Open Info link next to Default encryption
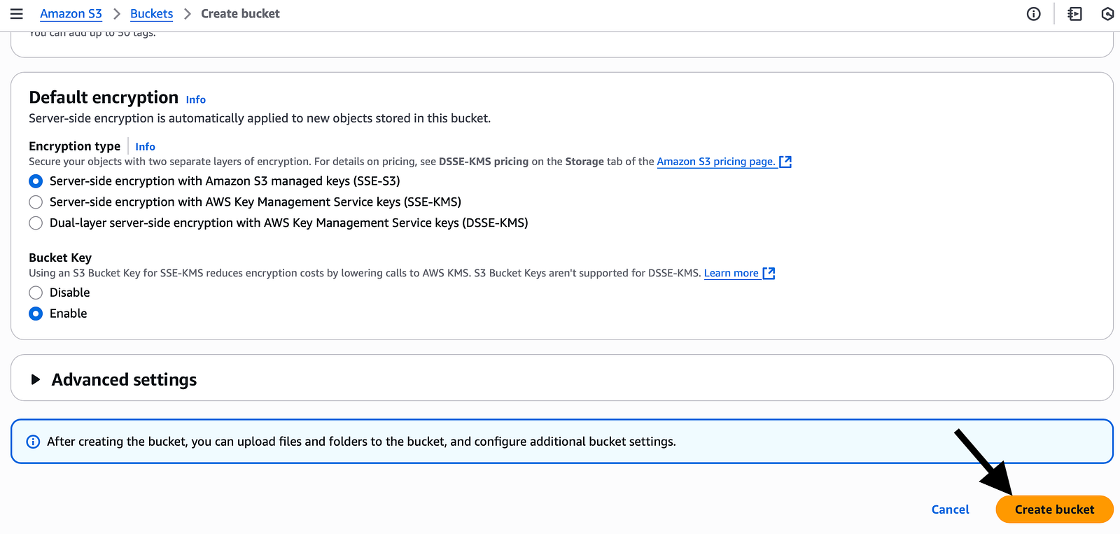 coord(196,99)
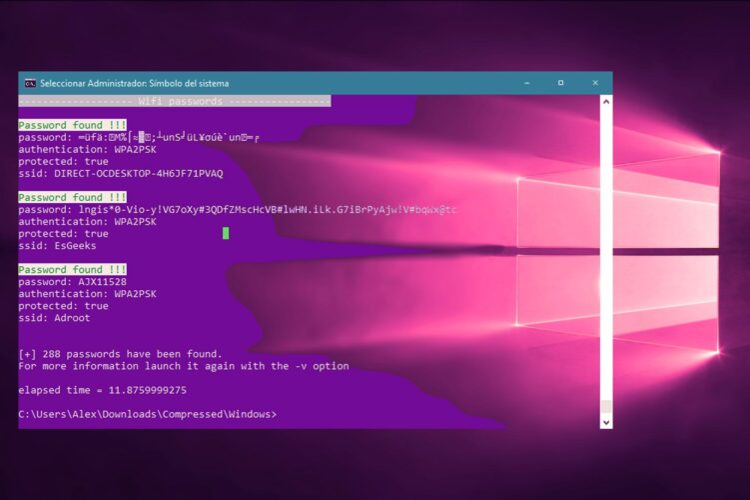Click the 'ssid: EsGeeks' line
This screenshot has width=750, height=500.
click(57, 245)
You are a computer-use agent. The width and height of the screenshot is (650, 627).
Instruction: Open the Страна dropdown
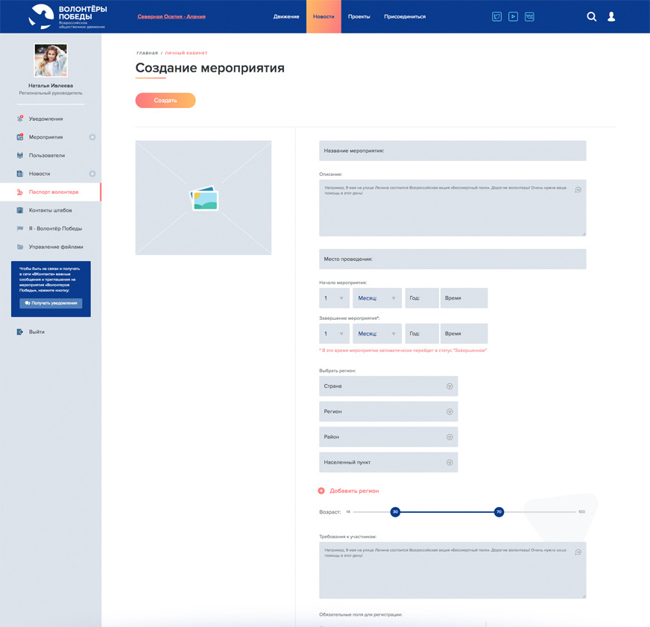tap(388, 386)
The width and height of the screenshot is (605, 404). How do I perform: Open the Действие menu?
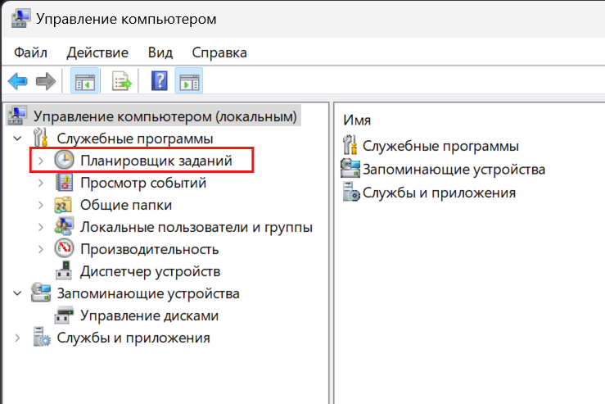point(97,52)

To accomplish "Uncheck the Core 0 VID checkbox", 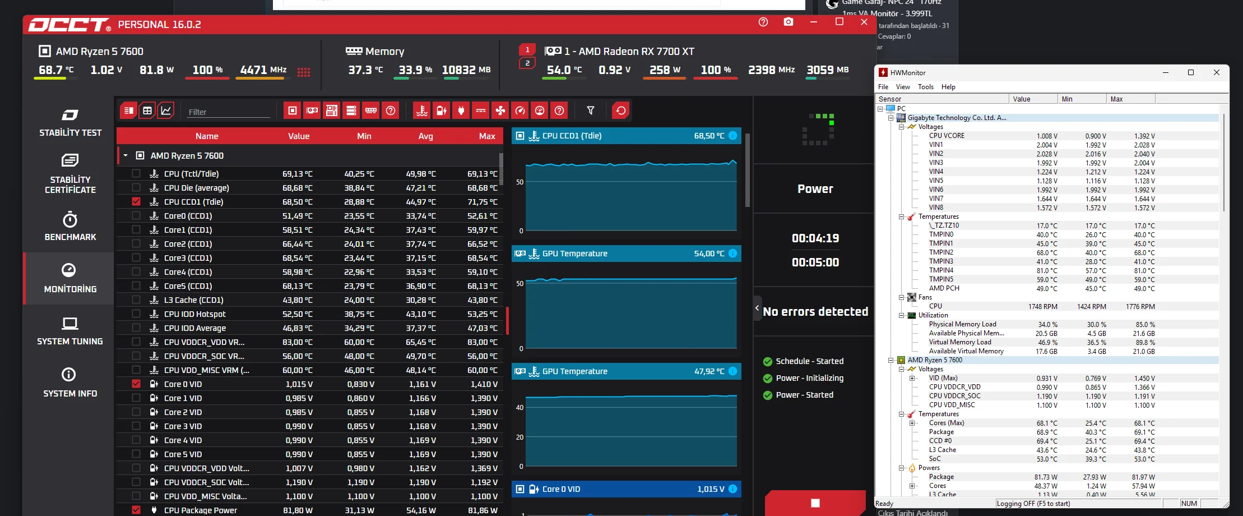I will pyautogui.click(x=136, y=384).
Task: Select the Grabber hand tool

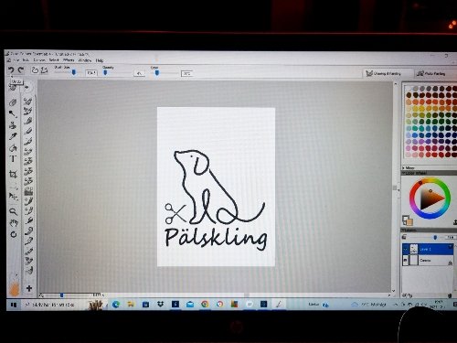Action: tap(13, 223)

* * * * * * *

Starting from the first line of the listing above, write out every line exactly through the one containing "You are a computer-use", and drop the pictures.

Output of the exercise:
Open Info link next to Default encryption
 coord(196,99)
Click the 'ssid: EsGeeks' line
This screenshot has width=750, height=500.
click(57, 245)
You are a computer-use agent. The width and height of the screenshot is (650, 627).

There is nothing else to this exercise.